The Importance of Sleep
How many hours of sleep do children need each night? If you answered seven or eight your kids may be among millions of sleep-deprived American youngsters. Actually, the ideal amount of sleep for children in elementary school is nine to ten hours per night. Like adults, they suffer when they don’t get enough sleep. They can’t concentrate on their schoolwork, they have trouble remembering things, they may become irritable and fidgety, and they may be vulnerable to colds and flu. Clearly, it’s in your and their best interests to make sure they sleep well-- and long-- every night.
1. Make time. Don’t allow their lives to get so full of sports, summer camps, and other activities that they can’t get everything done without shorting themselves on sleep.
2. Calm down. Regular exercise is good for children, but exercise too close to bedtime can interfere with sleep.
3. Set a schedule. It’s a good idea to have them keep the same bedtime and wake-up time every day-- weekends and vacations included-- because the human body functions best on a regular timetable.
4. Say “good night” at 9. By tucking young children in by 9 o’clock every night, you’ll ensure they get enough sleep, especially if they have to get up for school around 6:30.
5. Be firm. Make sure they understand that complaining about bedtime isn’t going to get them anywhere. This is one time when you can use that old parental saw, “It’s for your own good”- and really mean it!
6. Beware of caffeine. Many popular drinks, including colas, are loaded with caffeine, a stimulant that can affect sleep. Check the labels. If they want a drink before bedtime, give them milk, fruit juice or water.
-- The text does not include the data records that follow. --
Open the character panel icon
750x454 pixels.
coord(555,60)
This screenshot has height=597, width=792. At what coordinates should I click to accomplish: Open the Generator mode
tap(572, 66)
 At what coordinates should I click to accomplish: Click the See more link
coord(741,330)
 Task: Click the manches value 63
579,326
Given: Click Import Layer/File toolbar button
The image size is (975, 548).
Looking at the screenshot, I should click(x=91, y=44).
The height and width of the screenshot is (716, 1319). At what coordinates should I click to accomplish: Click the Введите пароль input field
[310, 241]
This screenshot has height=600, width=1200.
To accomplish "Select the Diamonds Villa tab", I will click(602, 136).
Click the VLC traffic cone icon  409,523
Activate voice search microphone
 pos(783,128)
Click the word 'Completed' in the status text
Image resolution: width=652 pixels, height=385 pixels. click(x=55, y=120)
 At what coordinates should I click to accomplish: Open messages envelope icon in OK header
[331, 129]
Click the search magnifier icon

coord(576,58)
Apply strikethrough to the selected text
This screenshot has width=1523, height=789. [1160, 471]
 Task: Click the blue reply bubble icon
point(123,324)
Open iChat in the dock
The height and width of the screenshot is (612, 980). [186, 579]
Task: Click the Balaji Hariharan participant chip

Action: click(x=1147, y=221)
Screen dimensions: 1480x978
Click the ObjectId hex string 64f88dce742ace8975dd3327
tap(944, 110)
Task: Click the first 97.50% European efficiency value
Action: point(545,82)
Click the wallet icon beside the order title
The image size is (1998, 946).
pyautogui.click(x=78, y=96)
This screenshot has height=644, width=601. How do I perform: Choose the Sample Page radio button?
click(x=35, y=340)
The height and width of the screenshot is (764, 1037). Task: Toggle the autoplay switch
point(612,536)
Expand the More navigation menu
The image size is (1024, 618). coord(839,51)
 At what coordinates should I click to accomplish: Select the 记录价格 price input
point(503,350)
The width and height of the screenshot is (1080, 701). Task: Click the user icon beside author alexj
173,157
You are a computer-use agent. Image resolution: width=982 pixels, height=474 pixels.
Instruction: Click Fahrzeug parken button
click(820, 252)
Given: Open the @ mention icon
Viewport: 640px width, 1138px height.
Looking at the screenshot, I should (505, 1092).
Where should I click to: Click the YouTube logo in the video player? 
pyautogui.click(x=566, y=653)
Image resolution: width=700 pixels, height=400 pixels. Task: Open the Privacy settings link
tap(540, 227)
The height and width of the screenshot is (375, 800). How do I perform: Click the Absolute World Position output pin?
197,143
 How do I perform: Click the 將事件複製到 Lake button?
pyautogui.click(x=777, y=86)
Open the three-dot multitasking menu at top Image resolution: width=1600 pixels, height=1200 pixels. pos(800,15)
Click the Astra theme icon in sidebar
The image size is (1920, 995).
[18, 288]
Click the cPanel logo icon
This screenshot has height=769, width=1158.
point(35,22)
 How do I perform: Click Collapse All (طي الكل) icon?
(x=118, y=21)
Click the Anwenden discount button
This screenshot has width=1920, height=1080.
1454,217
7. Promote bedtime reading. Reading is a great way to help children drift into sleep. If they’re reading to themselves, be sure to tiptoe in later to turn off lights because a lighted bedroom can disrupt sleep.
8. Soaking can help. If your children are too wound up to go to sleep, try having them take a warm bath before bedtime. Soaking for even 15 minutes can do wonders in relaxing their minds and bodies.
It’s hard enough for a child to get by with too little sleep for one or two nights, but it’s even harder when sleep deprivation becomes a nightly habit. That’s because the effect accumulates. Children who get eight hours of sleep each night when their bodies need nine or ten hours wind up losing an entire night’s sleep every five days.
Children who have persistent sleep problems, such as daytime drowsiness, loud snoring, or breathing pauses during sleep, may have a sleep disorder. If your child shows these symptoms, you should discuss them with your family doctor or pediatrician.
Here’s another thing to keep in mind: the earlier your children go to bed, the more time you and the adults in your family have to relax and enjoy the evening. Maybe you can even catch up on your own sleep. Pleasant dreams!